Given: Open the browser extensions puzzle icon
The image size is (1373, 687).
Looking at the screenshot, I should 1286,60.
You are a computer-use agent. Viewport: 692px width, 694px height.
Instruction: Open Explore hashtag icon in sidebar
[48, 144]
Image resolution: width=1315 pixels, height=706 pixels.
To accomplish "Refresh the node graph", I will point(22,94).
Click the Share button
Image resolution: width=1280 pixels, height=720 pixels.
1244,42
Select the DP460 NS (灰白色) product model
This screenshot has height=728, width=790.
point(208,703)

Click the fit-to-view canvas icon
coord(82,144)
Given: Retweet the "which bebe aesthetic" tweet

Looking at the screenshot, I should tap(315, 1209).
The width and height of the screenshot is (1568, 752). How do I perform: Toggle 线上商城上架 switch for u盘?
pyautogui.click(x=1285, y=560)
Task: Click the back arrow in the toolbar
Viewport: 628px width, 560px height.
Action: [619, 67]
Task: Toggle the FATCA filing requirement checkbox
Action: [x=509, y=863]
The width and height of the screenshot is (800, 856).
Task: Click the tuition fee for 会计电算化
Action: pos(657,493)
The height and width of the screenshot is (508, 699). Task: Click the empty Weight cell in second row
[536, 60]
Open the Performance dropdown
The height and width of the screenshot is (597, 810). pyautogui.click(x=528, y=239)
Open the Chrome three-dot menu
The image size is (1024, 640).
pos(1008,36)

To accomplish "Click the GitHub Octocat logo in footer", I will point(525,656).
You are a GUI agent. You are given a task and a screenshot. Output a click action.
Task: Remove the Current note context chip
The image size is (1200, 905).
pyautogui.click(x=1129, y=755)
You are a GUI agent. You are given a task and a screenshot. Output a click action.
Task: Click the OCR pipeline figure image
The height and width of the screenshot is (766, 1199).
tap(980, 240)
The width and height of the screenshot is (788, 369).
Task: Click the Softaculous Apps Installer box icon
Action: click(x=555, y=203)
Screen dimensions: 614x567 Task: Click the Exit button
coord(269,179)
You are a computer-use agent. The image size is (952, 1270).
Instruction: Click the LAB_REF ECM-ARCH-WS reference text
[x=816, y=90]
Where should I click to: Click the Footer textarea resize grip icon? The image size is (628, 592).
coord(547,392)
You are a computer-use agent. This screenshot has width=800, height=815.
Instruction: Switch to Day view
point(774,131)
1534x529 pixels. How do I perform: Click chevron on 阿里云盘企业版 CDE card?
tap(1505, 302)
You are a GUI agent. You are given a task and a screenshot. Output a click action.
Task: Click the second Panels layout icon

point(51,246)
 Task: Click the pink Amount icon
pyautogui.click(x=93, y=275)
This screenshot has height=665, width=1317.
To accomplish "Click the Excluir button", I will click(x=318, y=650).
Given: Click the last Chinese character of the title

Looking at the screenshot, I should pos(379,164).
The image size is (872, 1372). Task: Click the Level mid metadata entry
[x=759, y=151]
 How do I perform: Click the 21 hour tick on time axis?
* * * *
# DIRECTIONS
Copy out the data exactly, keeping each line whole.

# EXERCISE RESULT
Given: Open the browser extensions puzzle icon
The image size is (1373, 687).
Looking at the screenshot, I should 1286,60.
You are a computer-use agent. Viewport: 692px width, 694px height.
Instruction: Open Explore hashtag icon in sidebar
[48, 144]
Image resolution: width=1315 pixels, height=706 pixels.
To accomplish "Refresh the node graph", I will point(22,94).
Click the Share button
Image resolution: width=1280 pixels, height=720 pixels.
1244,42
Select the DP460 NS (灰白色) product model
This screenshot has height=728, width=790.
point(208,703)

Click the fit-to-view canvas icon
coord(82,144)
Given: Retweet the "which bebe aesthetic" tweet

Looking at the screenshot, I should tap(315, 1209).
The width and height of the screenshot is (1568, 752). How do I perform: Toggle 线上商城上架 switch for u盘?
pyautogui.click(x=1285, y=560)
Task: Click the back arrow in the toolbar
Viewport: 628px width, 560px height.
Action: [619, 67]
Task: Toggle the FATCA filing requirement checkbox
Action: [x=509, y=863]
The width and height of the screenshot is (800, 856).
Task: Click the tuition fee for 会计电算化
Action: pos(657,493)
The height and width of the screenshot is (508, 699). Task: Click the empty Weight cell in second row
[536, 60]
Open the Performance dropdown
The height and width of the screenshot is (597, 810). pyautogui.click(x=528, y=239)
Open the Chrome three-dot menu
The image size is (1024, 640).
pos(1008,36)

To accomplish "Click the GitHub Octocat logo in footer", I will point(525,656).
You are a GUI agent. You are given a task and a screenshot. Output a click action.
Task: Remove the Current note context chip
The image size is (1200, 905).
pyautogui.click(x=1129, y=755)
You are a GUI agent. You are given a task and a screenshot. Output a click action.
Task: Click the OCR pipeline figure image
The height and width of the screenshot is (766, 1199).
tap(980, 240)
The width and height of the screenshot is (788, 369).
Task: Click the Softaculous Apps Installer box icon
Action: click(x=555, y=203)
Screen dimensions: 614x567 Task: Click the Exit button
coord(269,179)
You are a computer-use agent. The image size is (952, 1270).
Instruction: Click the LAB_REF ECM-ARCH-WS reference text
[x=816, y=90]
Where should I click to: Click the Footer textarea resize grip icon? The image size is (628, 592).
coord(547,392)
You are a computer-use agent. This screenshot has width=800, height=815.
Instruction: Switch to Day view
point(774,131)
1534x529 pixels. How do I perform: Click chevron on 阿里云盘企业版 CDE card?
tap(1505, 302)
You are a GUI agent. You are given a task and a screenshot. Output a click action.
Task: Click the second Panels layout icon

point(51,246)
 Task: Click the pink Amount icon
pyautogui.click(x=93, y=275)
This screenshot has height=665, width=1317.
To accomplish "Click the Excluir button", I will click(x=318, y=650).
Given: Click the last Chinese character of the title

Looking at the screenshot, I should pos(379,164).
The image size is (872, 1372). Task: Click the Level mid metadata entry
[x=759, y=151]
 How do I perform: Click the 21 hour tick on time axis?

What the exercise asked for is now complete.